The manner in which ANE has been able to identify so many sites with so few resources, is proprietary information. But once it has identified a lead – as it has done as per Figure 38 – natural gas leads identified by ANE and its exploration partners, it proposes to prove the reserve, using the following techniques, which are cheaper and simpler than seismic. Exhaustive peer reviewed academic studies have proven these techniques to achieve 80% success rates when used in concert with each other.[3] The paper sited, collected data on over 2,700 wells across the world from every type of hydrocarbon setting.

Discovery rates are improving, as the industry embraces new technology. See below:

Success rate when drilling wildcat exploratory wells

Success rate when drilling wildcat exploratory wells

Effect of geochemical sampling on discovery rate of hydrocarbons, when used in conjunction with other technologies

Effect of geochemical sampling on discovery rate of hydrocarbons,
when used in conjunction with other technologies

[1] Stranded Natural gas is defined as natural gas that has no access to a market – it could be undeveloped – i.e. left in the ground or if a by-product of oil production, flared or re-pumped in the well to increase well pressure.

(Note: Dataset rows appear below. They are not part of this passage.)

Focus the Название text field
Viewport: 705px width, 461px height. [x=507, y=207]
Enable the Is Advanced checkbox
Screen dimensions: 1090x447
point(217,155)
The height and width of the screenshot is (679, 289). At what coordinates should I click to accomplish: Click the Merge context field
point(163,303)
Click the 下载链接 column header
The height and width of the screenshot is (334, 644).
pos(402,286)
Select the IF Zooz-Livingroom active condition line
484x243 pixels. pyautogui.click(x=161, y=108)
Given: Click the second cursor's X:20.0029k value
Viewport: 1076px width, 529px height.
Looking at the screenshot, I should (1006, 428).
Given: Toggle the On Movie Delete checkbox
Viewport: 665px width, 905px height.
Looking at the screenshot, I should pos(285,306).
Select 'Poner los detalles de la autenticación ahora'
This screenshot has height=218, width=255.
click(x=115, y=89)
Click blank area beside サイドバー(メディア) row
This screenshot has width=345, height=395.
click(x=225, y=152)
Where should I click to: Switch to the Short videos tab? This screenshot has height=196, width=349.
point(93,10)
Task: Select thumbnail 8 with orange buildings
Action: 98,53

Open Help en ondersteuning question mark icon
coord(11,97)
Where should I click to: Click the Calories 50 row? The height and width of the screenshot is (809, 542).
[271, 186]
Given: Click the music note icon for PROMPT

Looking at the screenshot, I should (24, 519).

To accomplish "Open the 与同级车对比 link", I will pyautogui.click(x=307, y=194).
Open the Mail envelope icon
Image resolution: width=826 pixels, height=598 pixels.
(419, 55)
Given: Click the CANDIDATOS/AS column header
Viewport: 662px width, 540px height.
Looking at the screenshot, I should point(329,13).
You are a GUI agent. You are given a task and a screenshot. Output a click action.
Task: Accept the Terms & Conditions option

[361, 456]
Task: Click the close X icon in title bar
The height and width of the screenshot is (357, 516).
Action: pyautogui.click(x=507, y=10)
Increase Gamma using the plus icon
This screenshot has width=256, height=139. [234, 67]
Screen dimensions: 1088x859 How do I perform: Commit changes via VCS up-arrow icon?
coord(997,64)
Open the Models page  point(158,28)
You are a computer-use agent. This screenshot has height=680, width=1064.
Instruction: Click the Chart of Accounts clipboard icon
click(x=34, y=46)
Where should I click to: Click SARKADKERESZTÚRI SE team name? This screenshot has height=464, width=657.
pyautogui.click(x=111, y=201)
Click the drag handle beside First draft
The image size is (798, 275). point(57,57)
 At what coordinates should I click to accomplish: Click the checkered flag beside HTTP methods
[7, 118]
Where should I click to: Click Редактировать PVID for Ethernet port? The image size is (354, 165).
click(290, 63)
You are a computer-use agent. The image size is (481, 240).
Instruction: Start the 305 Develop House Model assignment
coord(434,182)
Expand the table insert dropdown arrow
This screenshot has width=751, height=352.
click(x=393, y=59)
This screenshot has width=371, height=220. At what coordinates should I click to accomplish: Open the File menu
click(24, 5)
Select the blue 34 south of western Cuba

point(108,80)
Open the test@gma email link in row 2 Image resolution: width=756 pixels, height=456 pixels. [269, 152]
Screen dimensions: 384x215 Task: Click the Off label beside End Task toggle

[2] As defined specifically in the Introduction to Surface Exploration Case Histories: Applications of Geochemistry, Magnetics, and Remote Sensing, published jointly by American Association of Petroleum Geologists and Society of Exploration Geophysicists, 2002.

[3] Schumacher, D, 2010, Integrating hydrocarbon microseepage data with seismic data doubles exploration success, PROCEEDINGS, INDONESIAN PETROLEUM ASSOCIATION Thirty Fourth Annual Conference and Exhibition, May 2010.